Pourtant, vous devez rester à l’écoute des alertes et des signaux, comme le recommande le Dr Ciccolini : « Le déficit en DPD se traduit par des toxicités sévères précoces, c’est-à-dire survenant lors de la première ou deuxième cure de 5-FU ou la première semaine de prise de Xeloda®. A priori, si le patient n’a pas de toxicités sévères lors des premières expositions, il est inutile de se faire typer. Si, en revanche, il y a eu une première alerte lors des toutes premières cures (même s’il s’agit d’une toxicité « gérable », comme une mucite sévère par exemple ou un syndrome main-pied), cela peut constituer un signe et mieux vaut se faire dépister.
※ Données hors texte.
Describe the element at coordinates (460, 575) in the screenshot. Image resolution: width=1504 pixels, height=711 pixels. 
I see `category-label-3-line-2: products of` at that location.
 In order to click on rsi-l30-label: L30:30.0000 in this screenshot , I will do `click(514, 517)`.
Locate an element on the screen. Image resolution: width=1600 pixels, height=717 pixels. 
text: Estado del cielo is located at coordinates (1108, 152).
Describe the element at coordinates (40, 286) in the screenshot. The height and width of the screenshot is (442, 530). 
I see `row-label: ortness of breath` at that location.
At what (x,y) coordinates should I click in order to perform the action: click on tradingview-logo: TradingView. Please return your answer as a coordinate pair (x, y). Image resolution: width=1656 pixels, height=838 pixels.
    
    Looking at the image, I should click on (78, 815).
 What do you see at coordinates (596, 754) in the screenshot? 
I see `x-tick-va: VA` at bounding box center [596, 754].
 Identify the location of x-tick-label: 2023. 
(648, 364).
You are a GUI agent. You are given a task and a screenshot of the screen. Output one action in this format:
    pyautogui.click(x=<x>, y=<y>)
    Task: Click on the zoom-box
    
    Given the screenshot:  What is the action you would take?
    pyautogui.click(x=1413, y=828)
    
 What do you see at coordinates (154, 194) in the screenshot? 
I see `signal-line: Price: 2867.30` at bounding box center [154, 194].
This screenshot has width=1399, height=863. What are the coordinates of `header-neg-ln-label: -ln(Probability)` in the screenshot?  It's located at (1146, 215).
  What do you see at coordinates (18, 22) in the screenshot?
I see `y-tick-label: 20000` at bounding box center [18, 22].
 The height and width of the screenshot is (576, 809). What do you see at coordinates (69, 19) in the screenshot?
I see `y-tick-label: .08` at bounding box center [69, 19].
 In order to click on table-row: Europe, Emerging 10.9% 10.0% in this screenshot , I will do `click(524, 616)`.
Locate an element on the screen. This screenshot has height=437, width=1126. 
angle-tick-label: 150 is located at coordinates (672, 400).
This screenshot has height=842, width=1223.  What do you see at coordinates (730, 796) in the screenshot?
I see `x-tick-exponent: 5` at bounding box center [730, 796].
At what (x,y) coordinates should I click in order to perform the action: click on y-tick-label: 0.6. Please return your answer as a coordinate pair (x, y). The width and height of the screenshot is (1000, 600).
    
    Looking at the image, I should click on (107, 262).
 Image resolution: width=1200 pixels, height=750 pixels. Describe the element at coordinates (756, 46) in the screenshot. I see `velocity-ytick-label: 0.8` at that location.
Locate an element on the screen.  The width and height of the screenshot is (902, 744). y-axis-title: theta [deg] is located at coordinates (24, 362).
Dans le cancer du sein, par exemple, certains protocoles comme le FEC100 avec du 5-FU peu dosé (500 mg) peuvent déclencher des premières toxicités sévères mais gérables (du type mucite) ; ces toxicités risquent de devenir beaucoup plus graves si le traitement se poursuit avec un protocole plus agressif incluant du 5-FU ou du Xéloda®. Tout signal d’alerte doit donc être pris en compte ! »
LES RECOMMANDATIONS DE LA HAS ET DE L’INCa
Le 18 décembre 2018, la Haute autorité de santé (HAS) et l’Institut national du cancer (INCa) ont retenu le dosage de l’uracilémie comme test le plus fiable et le plus simple à déployer à l’échelle nationale à ce jour, pour le dosage de la déficience en DPD et ont fixé les seuils de référence :
- en cas d’uracilémie supérieure ou égale à 150 ng/ml (évocatrice d’un déficit complet en DPD), le traitement par fluoropyrimidines est contre-indiqué, compte tenu du risque de toxicité très sévère. En cas d’absence d’alternative thérapeutique, le recours aux fluoropyrimidines ne peut être envisagé qu’à dose extrêmement réduite et sous surveillance très étroite. Dans ce cas, un suivi thérapeutique pharmacologique (dosage sanguin du médicament) est fortement recommandé ;
- en cas d’uracilémie comprise entre 16 ng/ml et 150 ng/ml (évocatrice d’un déficit partiel en DPD), et sur la base d’un dialogue entre le laboratoire et l’équipe médicale, la posologie initiale des fluoropyrimidines doit être adaptée en tenant compte du niveau d’uracilémie mesuré, en plus des autres facteurs de risque de toxicité déjà pris en compte (protocole de traitement, âge, état général du patient…). Un réajustement thérapeutique doit être envisagé dès le deuxième cycle de chimiothérapie en fonction de la tolérance au traitement et/ou du suivi thérapeutique pharmacologique s’il est disponible.
Les génotypages ont en revanche été jugés à ce jour inefficaces pour détecter tous les cas de toxicités sévères ou modérés. « Nous continuons à rechercher d’autres évènements génétiques pour tenter de faire progresser la valeur prédictive du génotypage, aujourd’hui pas assez sensible » explique Joseph Ciccolini qui a contribué à l’élaboration des recommandations.
L’analyse du ratio UH2/U est également écartée à l’heure actuelle : « La mesure de l’UH2 (qui permet ensuite de calculer en effet un ratio UH2/U) requiert une technicité analytique qui pourrait restreindre le nombre de laboratoires dans les CHU ou les centres anticancéreux réalisant le test. L’objectif est de multiplier les centres analytiques pour assurer un maillage complet du territoire, au delà des gros CHU ou centres réalisant déjà ce typage. En outre et après confrontation des données disponibles, il apparait que c’est la valeur de U (qui impacte ensuite sur la valeur du ratio) qui est le premier marqueur d’alerte » explique l’expert.
Ces recommandations pourraient être modifiées comme le précise le Dr Ciccolini : « Elles posent une première base permettant d’éviter les toxicités les plus dramatiques. Elles sont peut-être appelées à évoluer au fil du temps, en fonction des observations que nous colligerons.»